■ **Task requirements**:
What is the number of lines in the data that contain "Contractors"? Nothing besides that number, please.

(Source records)
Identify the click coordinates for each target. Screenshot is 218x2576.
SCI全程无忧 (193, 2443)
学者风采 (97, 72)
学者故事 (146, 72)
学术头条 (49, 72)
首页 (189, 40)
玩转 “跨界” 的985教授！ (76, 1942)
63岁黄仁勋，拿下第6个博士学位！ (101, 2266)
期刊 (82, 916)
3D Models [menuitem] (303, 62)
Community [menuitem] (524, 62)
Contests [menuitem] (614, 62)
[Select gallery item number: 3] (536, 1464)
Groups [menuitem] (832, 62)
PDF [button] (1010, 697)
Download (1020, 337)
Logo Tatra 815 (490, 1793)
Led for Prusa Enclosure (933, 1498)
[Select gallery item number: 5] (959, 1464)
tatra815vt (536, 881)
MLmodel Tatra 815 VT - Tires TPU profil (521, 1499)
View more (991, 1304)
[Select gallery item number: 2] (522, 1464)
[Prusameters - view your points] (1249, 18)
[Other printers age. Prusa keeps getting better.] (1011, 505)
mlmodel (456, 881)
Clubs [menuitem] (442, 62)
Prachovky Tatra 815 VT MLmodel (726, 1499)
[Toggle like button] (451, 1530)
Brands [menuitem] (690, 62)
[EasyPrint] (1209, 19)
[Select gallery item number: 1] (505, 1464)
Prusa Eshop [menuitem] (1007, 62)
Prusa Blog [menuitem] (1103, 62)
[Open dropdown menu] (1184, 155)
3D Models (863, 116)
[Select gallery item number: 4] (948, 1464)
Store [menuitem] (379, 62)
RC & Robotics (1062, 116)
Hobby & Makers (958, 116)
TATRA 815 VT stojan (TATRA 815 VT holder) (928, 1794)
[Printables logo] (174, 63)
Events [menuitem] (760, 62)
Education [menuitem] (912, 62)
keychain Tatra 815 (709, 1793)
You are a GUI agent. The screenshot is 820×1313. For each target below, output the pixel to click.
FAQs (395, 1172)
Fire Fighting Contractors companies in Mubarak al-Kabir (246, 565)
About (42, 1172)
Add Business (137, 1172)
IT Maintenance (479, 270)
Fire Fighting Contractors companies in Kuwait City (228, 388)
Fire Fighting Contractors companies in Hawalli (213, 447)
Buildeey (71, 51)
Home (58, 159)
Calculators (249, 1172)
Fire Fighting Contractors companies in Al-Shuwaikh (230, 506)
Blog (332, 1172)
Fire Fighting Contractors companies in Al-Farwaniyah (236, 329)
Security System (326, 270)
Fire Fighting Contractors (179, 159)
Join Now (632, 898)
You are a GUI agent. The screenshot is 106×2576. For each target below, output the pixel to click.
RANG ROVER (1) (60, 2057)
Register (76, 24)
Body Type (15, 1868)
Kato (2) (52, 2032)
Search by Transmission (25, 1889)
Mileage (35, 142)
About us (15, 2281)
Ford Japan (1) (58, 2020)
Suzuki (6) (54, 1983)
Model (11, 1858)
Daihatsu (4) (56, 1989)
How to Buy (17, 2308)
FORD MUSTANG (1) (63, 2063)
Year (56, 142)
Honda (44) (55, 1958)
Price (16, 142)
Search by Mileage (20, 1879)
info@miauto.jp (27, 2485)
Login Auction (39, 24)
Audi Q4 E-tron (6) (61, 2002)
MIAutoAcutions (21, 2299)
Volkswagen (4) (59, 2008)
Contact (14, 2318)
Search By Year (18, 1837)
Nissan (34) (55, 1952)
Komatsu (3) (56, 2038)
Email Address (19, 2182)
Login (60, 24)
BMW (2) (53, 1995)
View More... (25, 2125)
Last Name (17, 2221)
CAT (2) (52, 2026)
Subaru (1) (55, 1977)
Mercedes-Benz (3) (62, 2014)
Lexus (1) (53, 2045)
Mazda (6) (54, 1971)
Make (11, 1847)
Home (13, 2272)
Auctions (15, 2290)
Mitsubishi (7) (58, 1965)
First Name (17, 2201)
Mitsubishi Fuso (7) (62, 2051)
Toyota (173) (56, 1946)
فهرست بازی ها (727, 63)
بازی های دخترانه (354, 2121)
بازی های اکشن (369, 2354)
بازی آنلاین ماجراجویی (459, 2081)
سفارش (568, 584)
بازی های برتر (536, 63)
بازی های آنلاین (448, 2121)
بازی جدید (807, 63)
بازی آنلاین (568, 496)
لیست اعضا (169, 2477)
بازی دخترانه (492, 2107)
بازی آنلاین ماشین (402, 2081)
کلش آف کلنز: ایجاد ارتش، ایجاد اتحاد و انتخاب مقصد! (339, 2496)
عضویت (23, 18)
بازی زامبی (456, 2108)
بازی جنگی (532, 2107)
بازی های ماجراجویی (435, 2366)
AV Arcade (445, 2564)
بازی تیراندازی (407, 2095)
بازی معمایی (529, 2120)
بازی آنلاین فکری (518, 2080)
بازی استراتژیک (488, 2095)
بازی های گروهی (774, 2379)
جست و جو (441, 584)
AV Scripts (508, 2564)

■ **Result of this exercise**:
6